Two days before voting ended, Chase removed the vote counters that appeared on each organization's page, thereby making it impossible to know exactly where any organization stood on the final day of voting. So how do these organizations know they were in the top 100? SSDP's good friends at the National Youth Rights Association (NYRA), who made it into the first round, kept track of the leaders. NYRA's Executive Director, Alex Koroknay-Palicz explained the situation to the New York Times:

“For the most part, the organizations Chase picked were exactly the organizations we expected to win, because we had spent a lot of time and effort tracking it,” Mr. Koroknay-Palicz said. “So the biggest surprise was SSDP and a couple of pro-life groups, as well as the organization called the Prem Rawat Foundation, didn’t make it, because they had been doing pretty well.”

According to the leader board he created, Students for Sensible Drug Policy collected 2,305 votes through Dec. 9, when organizations no longer could track their votes or see who had voted for them. The Marijuana Policy Project had 1,911 votes, and Justice for All had 1,512.

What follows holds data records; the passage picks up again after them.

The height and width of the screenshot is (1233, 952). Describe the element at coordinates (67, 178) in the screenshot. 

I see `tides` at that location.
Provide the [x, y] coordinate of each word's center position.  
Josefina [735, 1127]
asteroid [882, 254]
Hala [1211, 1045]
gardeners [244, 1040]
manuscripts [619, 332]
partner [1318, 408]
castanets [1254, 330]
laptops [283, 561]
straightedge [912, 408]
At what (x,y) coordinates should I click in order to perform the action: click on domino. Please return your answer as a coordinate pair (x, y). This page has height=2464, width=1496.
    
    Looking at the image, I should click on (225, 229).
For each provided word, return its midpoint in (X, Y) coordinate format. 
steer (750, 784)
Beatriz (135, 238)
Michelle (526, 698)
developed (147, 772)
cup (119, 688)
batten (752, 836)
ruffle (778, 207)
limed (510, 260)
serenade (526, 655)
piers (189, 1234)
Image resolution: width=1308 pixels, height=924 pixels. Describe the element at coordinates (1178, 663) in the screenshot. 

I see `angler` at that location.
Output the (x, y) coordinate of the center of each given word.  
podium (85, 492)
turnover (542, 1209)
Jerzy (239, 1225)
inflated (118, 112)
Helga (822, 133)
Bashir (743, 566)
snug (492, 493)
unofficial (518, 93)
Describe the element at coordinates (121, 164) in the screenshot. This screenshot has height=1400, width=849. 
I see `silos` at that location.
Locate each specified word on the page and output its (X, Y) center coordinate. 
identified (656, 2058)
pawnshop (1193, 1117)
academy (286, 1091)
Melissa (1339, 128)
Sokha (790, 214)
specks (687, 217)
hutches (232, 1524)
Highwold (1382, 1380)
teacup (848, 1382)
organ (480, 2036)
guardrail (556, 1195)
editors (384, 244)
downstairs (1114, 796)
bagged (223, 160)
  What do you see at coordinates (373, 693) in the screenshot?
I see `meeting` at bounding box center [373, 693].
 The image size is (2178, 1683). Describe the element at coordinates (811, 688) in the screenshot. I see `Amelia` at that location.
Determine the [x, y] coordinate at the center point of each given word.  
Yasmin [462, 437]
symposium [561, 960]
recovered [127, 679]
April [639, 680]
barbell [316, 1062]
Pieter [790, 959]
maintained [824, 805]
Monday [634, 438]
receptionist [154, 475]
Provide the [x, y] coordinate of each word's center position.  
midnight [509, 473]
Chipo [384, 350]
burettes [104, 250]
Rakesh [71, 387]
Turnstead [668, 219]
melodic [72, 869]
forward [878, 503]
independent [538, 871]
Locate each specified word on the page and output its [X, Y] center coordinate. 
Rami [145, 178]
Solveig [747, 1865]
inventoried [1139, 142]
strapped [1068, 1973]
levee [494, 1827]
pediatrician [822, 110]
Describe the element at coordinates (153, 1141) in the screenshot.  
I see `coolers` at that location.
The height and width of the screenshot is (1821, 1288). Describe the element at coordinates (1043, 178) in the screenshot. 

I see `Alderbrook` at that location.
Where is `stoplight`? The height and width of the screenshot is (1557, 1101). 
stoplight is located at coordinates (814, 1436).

SSDP was unofficially in fourteenth place two days before voting ended, so it's hard to imagine that we wouldn't make it in the top 100. Chase is unwilling to explain whether groups were disqualified or how the winners were finally determined.

This suggests that Chase decided the appropriate organizations to award their money to. It also implies that non-winners didn't have the public's support. Since most Americans support legalization, it's really no surprise that organizations working on the issue would have make it in the top 100.

Although Chase neither donated money to SSDP nor would explain what happened, they've had no problem providing our banking services for more than three years. Not any more. The organization is boycotting Chase.